Which brings me, on this particular day, to the aftermaths of 9/11. And, in line with that, the vexed question of the Islamic memorial site and the responsibilities of immigrant citizens in general.

Apparently she's confusing a community centre with a memorial site. It's going to be a Muslim-friendly version of the Y, for crying out loud! Oh noes, how dare we give those Muslims a place to hang out, congregate with people who share their interests, participate in community efforts, and incidentally enjoy a place to pray as they please! Why, that's just unAmerican!

Yeah. The sarcasm tastes bitter on my tongue.

We have always had trouble with immigrants (the native peoples had the most troubles with immigrants!) Every new group that landed on the shore was greeted with distrust (and often responded badly) until it showed that it was willing and able to contribute something those already here wanted.

Yup, 'cause all European immigrants totally ended up giving in to the demands of the people whose land they were taking. She makes another appeal to sympathy here ("See, I acknowledge the plight of those who have non-white skin.") But then she pretty much blows that out of the water by making the second statement. It's pretty much true, I'll grant you, but it seems to me a bit off that a person wants to appeal to those who came before her and then demands her rights as white overlord and ruling class of America. Can't have it both ways. Either the Muslims are doing it as wrong as all the white folk who came and settled on already settled land, or the previous inhabitants of a land don't mean a damn thing in the grand scheme of things.

I can imagine the offense that a lot of Native Americans might feel at her comparison to their situation through American history.

Public schooling was viewed as a way to educate immigrant children into the existing American culture--to break down their "native" culture and avoid the kind of culture clashes (between religions and national origins) people brought with them from the old country. Refusal to send children to public schools was once considered a refusal of the duties of citizenship (this changed in the '60s/'70s, with the white flight from public schools as an attempt was made to create racial balance.) English-language-only instruction was one method used--there was to be one language all citizens understood, so that anyone from any background could communicate with anyone else...to avoid the tight little enclaves that people naturally retreat to because it's more comfortable. Was this ideal? No, but in a couple of generations, nearly all immigrants' grandchildren were able to speak English, even if their kids dropped out of school.

▸ DATA SECTION:

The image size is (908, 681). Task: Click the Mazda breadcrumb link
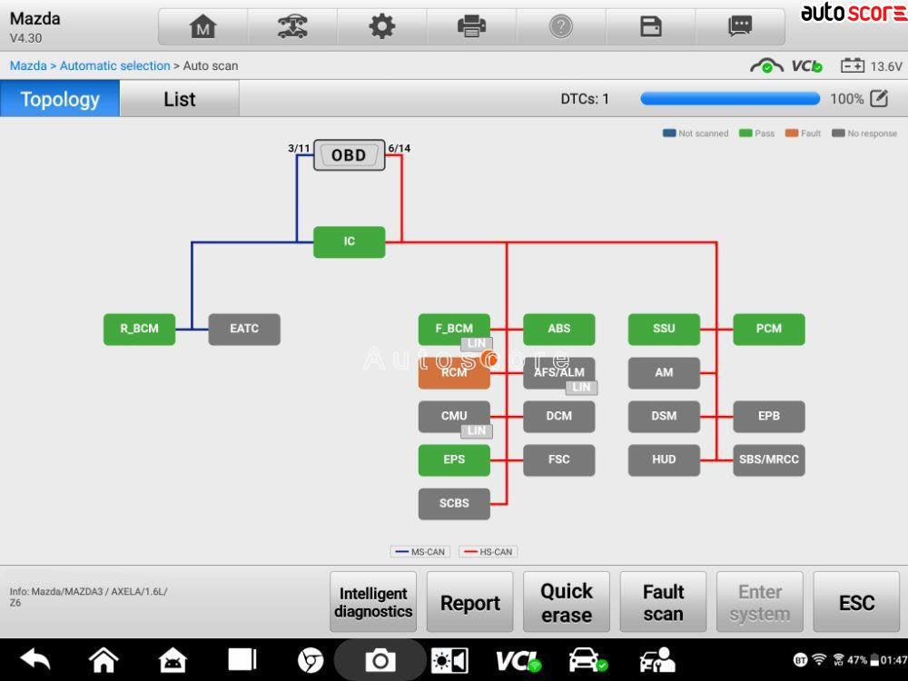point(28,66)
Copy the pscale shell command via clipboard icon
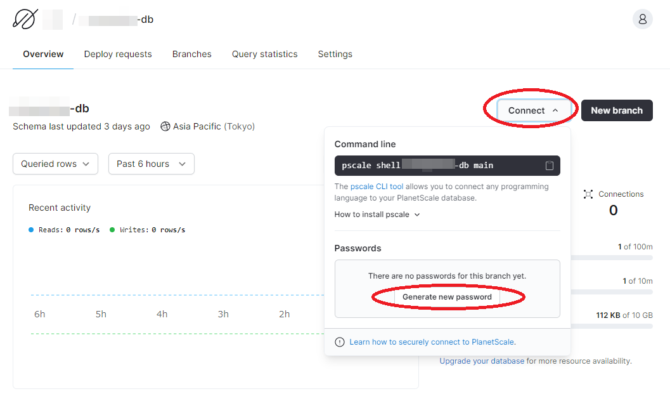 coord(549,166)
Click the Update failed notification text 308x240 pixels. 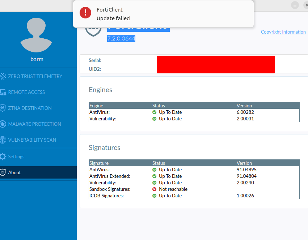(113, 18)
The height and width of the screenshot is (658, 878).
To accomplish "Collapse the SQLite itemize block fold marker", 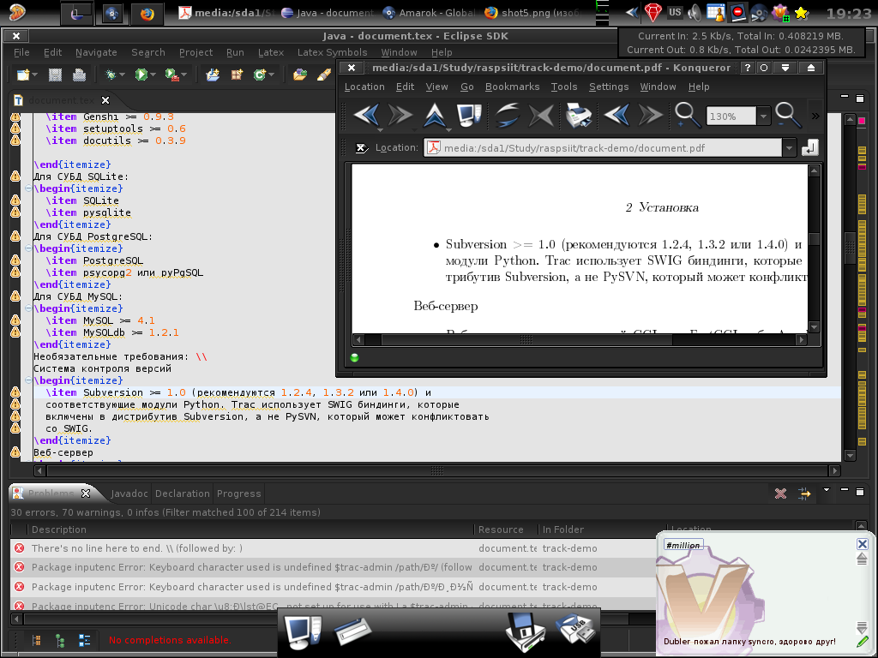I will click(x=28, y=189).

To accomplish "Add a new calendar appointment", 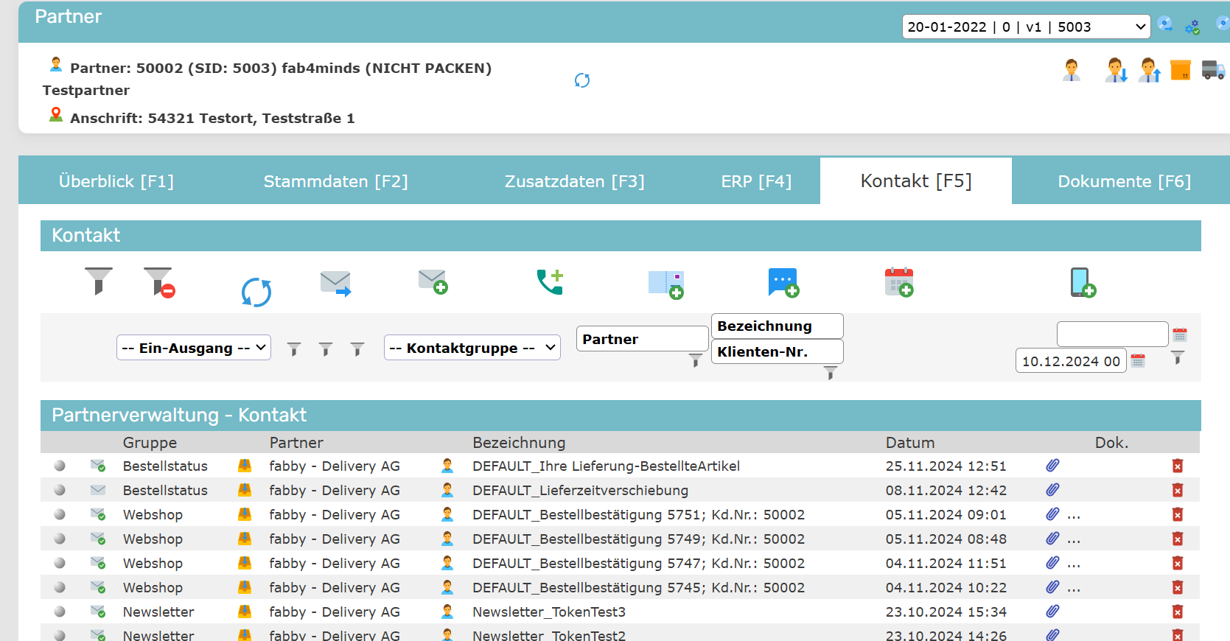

▸ WHAT THIS EXERCISE ASKS:
a. Could you quote word for word the part of the commentary on the Islamic center debate that begins with the words containing "Which brings me, on" and ends with "on my tongue."?
b. Can you continue the commentary on the Islamic center debate from the point where it stops?
The data is separate material with no tie to the commentary on the Islamic center debate.

▸ PER-TASK ANSWERS:
a.
Which brings me, on this particular day, to the aftermaths of 9/11. And, in line with that, the vexed question of the Islamic memorial site and the responsibilities of immigrant citizens in general.

Apparently she's confusing a community centre with a memorial site. It's going to be a Muslim-friendly version of the Y, for crying out loud! Oh noes, how dare we give those Muslims a place to hang out, congregate with people who share their interests, participate in community efforts, and incidentally enjoy a place to pray as they please! Why, that's just unAmerican!

Yeah. The sarcasm tastes bitter on my tongue.

b.
... Where do I start with this paragraph? I mean, really. Where do I begin? She's pretty much saying that the ends justify the means here, no matter how much crap people had to endure in the process.

Is America the Borg collective on acid or something? Assimilate or be destroyed?

I'm half expecting a line about how if people don't like things then they can just go back where they came from. Oh, sweet naivite. If only it were so easy to get enough money to pack everything up and fly to another country and find work all over again, just because the people who live where you also live don't like the colour of your skin or the way you dress or which deity you pray to.

The point here is that in order to accept large numbers of immigrants, and maintain any social cohesion, acceptance by the receiving population is not the only requirement: immigrants must be willing and able to change, to merge with the receiving population.

You'll notice how it's pretty much only a small percentage of Muslim immigrants who ae lobbying the US (and other countries) to adopt Sharia law. The rest seem pretty happy to go about their lives, working, raising families, and so on. If they still carry traditional dress and practice a non-local religion, big freaking deal. 10 to 1 they're doing things differently than they would in other countries simply because the society is so different.

Immigrants adapt in many ways, more ways than a lot of people realise. The problem comes when people stop seeing the similarities and only see the difference. I'm from England. I still speak with a British accent (to my family, that is, because habit and shame still make it feel wrong to use my original way of speaking with any Canadian or American). Culturally, I am Canadian, almost completely. But if I were to speak in my British accent all the time, all of a sudden people would see me as someone foreign, no matter how I acted. Any little inconsistency would be magnified. Any little deviation from the norm, even if it's just a quirky personality trait, would suddenly be called attention to.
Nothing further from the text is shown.